To 306 or not to 306? That is the question

hinojosajc

New Member
Joined
November 4, 2011
Messages
6
Reaction score
0
City, State
Indianapolis, IN
Year, Model & Trim Level
1997 Ford Explorer 5.0LV8
I have a 97 Xplorer eddie bauer package V8 5.0L that has 189000 miles.
I got at the auction for under $1000, and the body and interior are in really good shape.
But now, the engine is making a knocking noise, don't know if its the bottom end or top end.
I had some people take a look at it and told me it was the bottom and others, the top.
I have good oil pressure, engine runs with no problem.
I have found rebuild kit for $800 for the bottom. but also found a short block 306 for $900, which means all I have to do is transfer some parts of the old 302 engine to the new 306 block which comes with new connecting rods, pistons and pistons rings.
The only issue i see is that the 306 is advertise for 95 mustangs.
I email the website and asked if it worked for a Explorer and they told me that all I need is to use my own camshaft.
Any advise???
 



Join the Elite Explorers for $20 each year.
Elite Explorer members see no advertisements, no banner ads, no double underlined links,.
Add an avatar, upload photo attachments, and more!
.





external balance

The Mustang engine crankshaft is probably designed for 28 inch/ounce external balance while the Explorer engine is designed for 50 inch/ounce external balance. You could use a Mustang flexplate but finding a 28 inch/ounce harmonic balancer with a trigger wheel and the correct diameter serpentine pulley will be very difficult.
 


















It would've help if I put more info about the New engine.
Its only a Short Block with new crank, rods, bearings, pistons and piston rings.
everything else has to be transfer from the old engine.
It did say it was for 81 to 95 Stang.

@ ssp.interceptor:
I am a full time student at Lincoln Tech school, so money is limited. And the Xplorer is also my only car for now. I drive 75% highway 25% street so
the Mod for off road will have to wait.
I can get a complete motor at the junk yard for $300 with no warranty but no way of knowing if its a good or bad engine. don't want to risk it or waste money.

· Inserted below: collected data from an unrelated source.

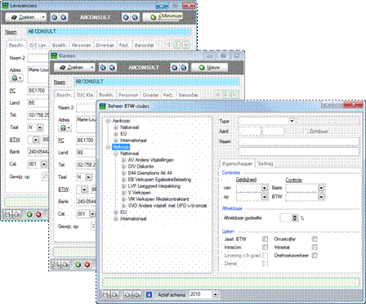
Task: Open the Personen tab in Leveranciers
Action: click(x=82, y=45)
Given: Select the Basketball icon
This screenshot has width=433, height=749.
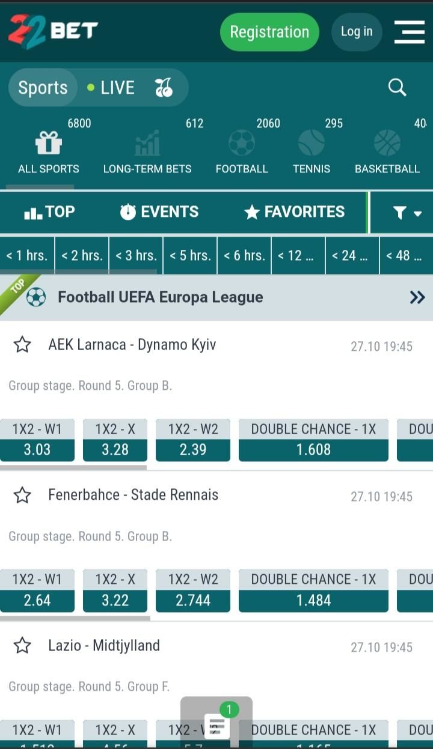Looking at the screenshot, I should (387, 144).
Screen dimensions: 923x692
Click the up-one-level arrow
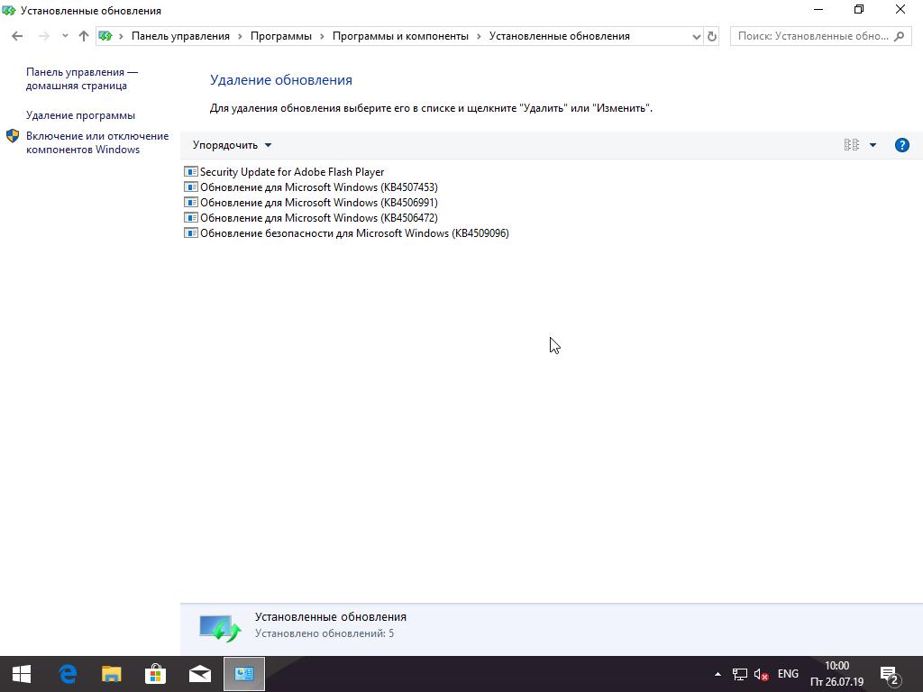click(83, 36)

Also not that many 5.0L in good shape around here.
 






Here is what I found about the sale:

Block: .030 over TREperformance roller 302 block
Crank: TREperformance production crankshaft, thermal cleaned, shot-peened, Magna Fluxed, precision ground, oil scooped and chamfered
Rods: Factory forgings 5.09" (CNC Diamond resized and fitted with ARP Wave Loc
Bearings: king rod/main
Pistons: Speed-Pro skirt coated hypereutectic

Everything else would have to be purchase.
 


















Are you sure the noise isn't just an exhaust leak? This is the most common problem with these ya know--( cracked header)
I know I said I'm a student @ Lincoln Tech but even so, I know the difference... LOL...
No, really, its not the exhaust leak or cracked header. I checked.
Its down to a bad Rod or a bad Rod Bearing.
 












I looked at the pistons the TRE shortblock comes with and it looks like you'll actually have LESS compression with them than stock. GT40 head are 62-64cc stock so you'll be in the 8.5-8.8:1 range with those pistons. I dunno fella... either way, if your SURE it's the rods and your going to change it out, your in for a choir. I don't know how good your wrenching skills are but I wouldn't plan on it being just a weekend project if it's your first time.

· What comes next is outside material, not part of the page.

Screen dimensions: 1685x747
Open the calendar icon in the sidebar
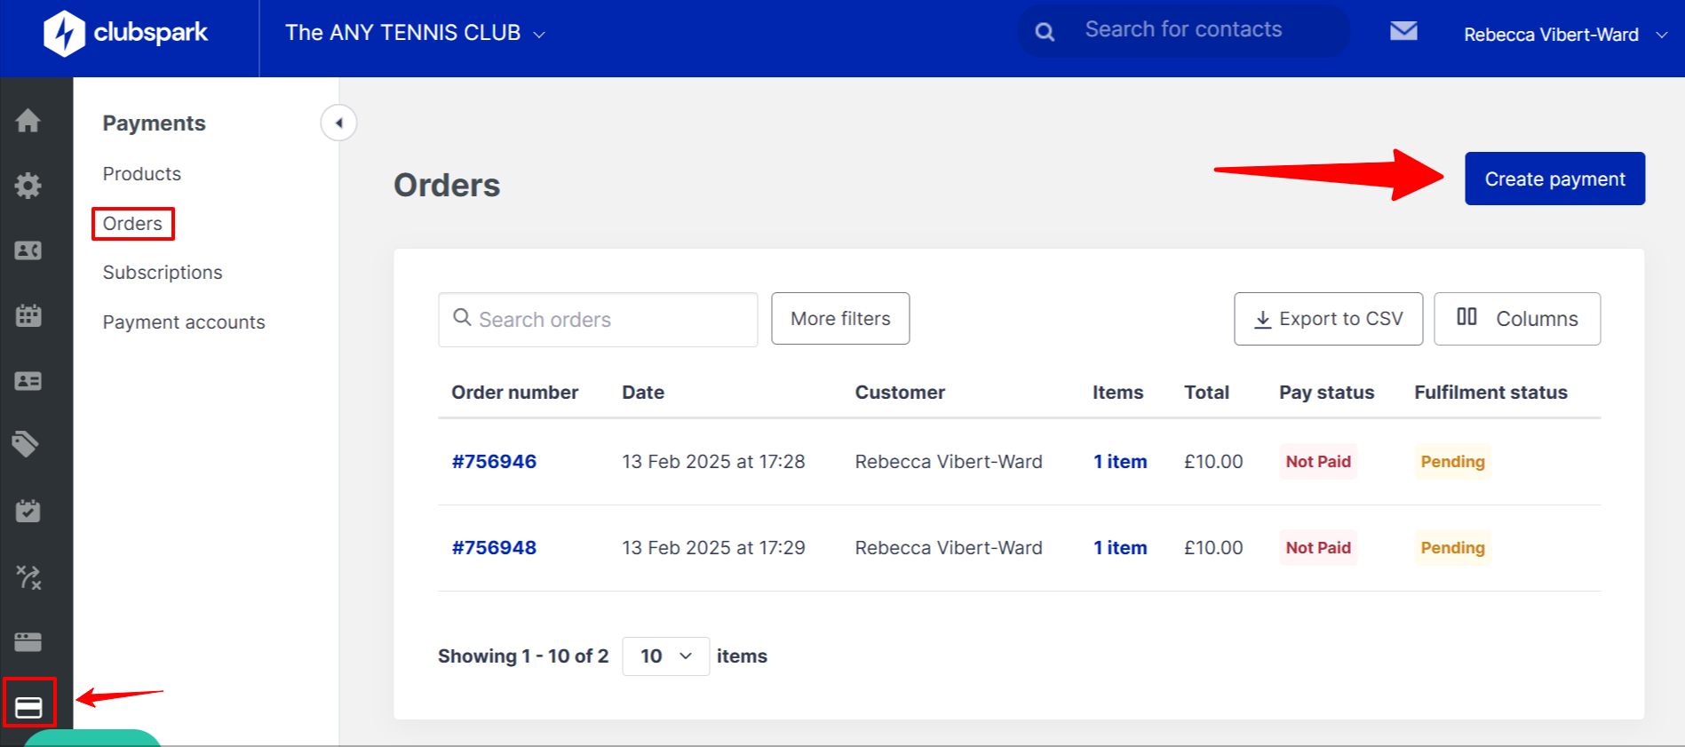click(x=28, y=315)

Well, the engine block that i was looking at is no longer available, so now I need to look for other options.
Its not that I don't know what I am doing, its that I just did not wanted to pay $900 for a kit if I could pay about $1000 for an machined block with new parts in it.
 






Well, the engine block that i was looking at is no longer available, so now I need to look for other options.
Its not that I don't know what I am doing, its that I just did not wanted to pay $900 for a kit if I could pay about $1000 for an machined block with new parts in it.

Oh, and also, I wanted to upgrade what I could if I was going to already take out the engine and work on it.